The load balancer has to monitor put and get queue sizes to work out how big MIN_PARALLEL_TASK should be.
So if you had a million numbers to sort and ten processors, MIN_PARALLEL_TASK should be problem size divided by the number of co-processors i.e. one million numbers / 10 co-processors = 100,000 size job chunks. Split the array into at least segments 0..100K, 100K..200K, ... 800K..900K, 900K..999K and let each co-processor do an equal amount of work!
GET just adds jobs to a queue, PUT takes them off. MASTERS split the job until its small enough to be PUT onto the work queue, SLAVES GET the sub jobs, solve them and write the solution back to a shared memory segment. Each SLAVE process works on a separate memory block with no shared variables.
That's the basics!
The framework currently doesn’t exist. Whilst it is relatively easily achievable, there aren’t currently enough people with the skills to implement it. If code has been poorly written initially (and a lot of code has) then there is little incentive to port it across. The concepts need to be introduced at an undergraduate level for us to get very far down the road in the short term.
What does all that waffle mean to me?
The situation is this:
• We are currently being confronted with dual-core desktop processors, and informed that they are the next ‘big thing’ in desktop processing power.

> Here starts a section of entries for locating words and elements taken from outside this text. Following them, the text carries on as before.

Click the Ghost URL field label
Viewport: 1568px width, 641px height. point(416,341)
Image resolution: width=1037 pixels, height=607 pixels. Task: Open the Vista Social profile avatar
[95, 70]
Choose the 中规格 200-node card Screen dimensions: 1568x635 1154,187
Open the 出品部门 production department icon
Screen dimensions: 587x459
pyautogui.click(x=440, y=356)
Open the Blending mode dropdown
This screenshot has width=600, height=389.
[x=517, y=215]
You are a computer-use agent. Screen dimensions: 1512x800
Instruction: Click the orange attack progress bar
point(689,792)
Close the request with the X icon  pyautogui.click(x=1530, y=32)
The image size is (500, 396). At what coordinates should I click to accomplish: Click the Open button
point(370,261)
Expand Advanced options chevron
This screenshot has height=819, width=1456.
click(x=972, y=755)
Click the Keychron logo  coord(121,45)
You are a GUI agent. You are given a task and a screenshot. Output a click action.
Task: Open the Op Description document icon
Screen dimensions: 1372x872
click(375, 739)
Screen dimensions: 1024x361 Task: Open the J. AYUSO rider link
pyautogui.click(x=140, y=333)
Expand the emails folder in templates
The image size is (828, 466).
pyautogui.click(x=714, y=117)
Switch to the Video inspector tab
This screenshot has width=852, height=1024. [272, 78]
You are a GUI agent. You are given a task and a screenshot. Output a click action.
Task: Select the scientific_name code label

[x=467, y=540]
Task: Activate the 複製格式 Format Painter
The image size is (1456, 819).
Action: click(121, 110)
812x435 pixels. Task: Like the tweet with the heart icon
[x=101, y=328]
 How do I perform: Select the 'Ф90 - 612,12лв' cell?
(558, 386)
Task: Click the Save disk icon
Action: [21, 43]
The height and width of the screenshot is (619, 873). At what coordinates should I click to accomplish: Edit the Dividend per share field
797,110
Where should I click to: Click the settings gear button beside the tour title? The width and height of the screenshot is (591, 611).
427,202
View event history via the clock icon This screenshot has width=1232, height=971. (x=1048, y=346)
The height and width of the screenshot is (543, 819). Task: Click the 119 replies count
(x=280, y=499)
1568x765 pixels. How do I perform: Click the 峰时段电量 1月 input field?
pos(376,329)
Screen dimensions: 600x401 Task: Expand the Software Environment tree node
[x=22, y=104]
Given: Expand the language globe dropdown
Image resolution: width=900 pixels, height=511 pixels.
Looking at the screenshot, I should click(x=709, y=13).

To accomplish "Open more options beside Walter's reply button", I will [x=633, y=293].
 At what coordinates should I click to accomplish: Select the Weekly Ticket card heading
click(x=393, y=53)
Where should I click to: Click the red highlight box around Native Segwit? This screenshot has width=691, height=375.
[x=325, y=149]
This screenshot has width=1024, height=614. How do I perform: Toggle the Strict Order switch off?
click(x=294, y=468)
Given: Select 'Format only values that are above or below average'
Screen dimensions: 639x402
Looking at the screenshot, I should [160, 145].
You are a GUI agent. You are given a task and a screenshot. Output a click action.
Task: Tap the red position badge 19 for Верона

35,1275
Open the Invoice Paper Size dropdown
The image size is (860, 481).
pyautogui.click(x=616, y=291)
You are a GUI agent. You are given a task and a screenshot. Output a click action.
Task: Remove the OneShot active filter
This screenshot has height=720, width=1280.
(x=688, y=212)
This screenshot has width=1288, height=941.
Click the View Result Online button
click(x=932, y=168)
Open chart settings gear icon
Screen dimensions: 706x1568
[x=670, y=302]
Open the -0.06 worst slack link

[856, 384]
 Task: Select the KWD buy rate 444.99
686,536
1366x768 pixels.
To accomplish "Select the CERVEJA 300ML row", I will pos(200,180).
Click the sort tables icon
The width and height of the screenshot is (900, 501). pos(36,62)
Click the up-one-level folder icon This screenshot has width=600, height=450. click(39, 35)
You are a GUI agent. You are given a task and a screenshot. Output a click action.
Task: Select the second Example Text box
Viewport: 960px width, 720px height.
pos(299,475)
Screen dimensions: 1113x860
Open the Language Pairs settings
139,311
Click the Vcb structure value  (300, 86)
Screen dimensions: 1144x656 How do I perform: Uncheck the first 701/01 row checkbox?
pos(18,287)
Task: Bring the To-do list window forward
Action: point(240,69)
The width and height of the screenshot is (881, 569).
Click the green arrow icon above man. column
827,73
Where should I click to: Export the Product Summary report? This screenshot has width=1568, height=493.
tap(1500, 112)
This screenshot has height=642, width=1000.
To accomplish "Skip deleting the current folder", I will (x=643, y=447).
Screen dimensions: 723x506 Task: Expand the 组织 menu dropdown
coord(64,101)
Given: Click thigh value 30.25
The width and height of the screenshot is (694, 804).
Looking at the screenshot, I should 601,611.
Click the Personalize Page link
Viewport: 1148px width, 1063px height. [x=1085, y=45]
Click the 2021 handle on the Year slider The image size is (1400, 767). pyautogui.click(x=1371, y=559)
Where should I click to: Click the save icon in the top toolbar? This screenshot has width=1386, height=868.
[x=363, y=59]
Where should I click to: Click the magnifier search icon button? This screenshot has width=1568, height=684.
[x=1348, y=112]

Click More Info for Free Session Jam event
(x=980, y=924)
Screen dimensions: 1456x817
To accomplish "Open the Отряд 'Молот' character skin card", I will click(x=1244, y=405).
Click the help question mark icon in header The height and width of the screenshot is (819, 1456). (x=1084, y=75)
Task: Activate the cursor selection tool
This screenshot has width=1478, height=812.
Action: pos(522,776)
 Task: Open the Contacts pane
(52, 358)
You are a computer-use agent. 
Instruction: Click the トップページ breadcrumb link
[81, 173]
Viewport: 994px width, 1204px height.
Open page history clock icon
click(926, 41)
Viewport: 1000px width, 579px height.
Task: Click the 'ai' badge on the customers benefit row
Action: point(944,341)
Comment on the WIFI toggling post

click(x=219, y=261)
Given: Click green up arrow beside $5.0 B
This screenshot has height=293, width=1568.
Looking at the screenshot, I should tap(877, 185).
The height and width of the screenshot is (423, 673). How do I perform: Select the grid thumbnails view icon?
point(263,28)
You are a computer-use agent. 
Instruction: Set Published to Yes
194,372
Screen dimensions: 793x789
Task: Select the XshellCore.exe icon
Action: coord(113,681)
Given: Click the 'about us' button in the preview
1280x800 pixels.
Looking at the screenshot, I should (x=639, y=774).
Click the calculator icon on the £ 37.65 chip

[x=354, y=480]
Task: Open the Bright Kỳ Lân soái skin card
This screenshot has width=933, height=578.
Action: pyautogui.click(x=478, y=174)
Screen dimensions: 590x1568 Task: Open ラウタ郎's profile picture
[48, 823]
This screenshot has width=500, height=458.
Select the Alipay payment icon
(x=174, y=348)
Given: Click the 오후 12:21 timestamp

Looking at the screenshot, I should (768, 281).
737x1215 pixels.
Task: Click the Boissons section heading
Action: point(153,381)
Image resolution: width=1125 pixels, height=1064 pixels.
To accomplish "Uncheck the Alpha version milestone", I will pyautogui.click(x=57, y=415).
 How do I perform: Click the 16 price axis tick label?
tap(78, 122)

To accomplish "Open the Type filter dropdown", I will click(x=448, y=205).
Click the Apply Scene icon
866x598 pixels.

• We currently have graphics processors in many machines which are even more powerful in some respects that the CPUs we have installed.
• Almost all of the software we use is designed with single threaded capability in mind, and cannot make meaningful use of either the extra CPU core or the computing power of the graphics processor.
• It will be quite some way down the track before these hurdles will be overcome.
It places a dilemma on those of us making the decision to purchase or upgrade our PCs, and that dilemma effects mot one but two of the major expense components in the PC. Is it worth the expense to go dual-core at this point in time for applications performance? Well, yes, but only if the major use of your PC will be in running those tasks for which we’d previously have considered a dual processor system anyway. Is it worth the expense of going for the latest and greatest in 3D display cards? Well who really knows. We’ve already heard the stories of how the previous generation of display cards were bottlenecked by the CPU, and CPUs really haven’t become any more capable at running what we run.
Not yet, anyway!
There is no doubt that a dual core processor is potentially a much more capable unit than a single core processor, even if the clock speed of each core is lower than that of the single core unit. But unless that clockspeed matches or betters that of the single core processor, effectively we will be spending extra to get a component which will underperform in most tasks, because we simply don’t have suitable software to run on it!
Tomorrow is most certainly going to remain tomorrow, I’m afraid, for most of us anyway!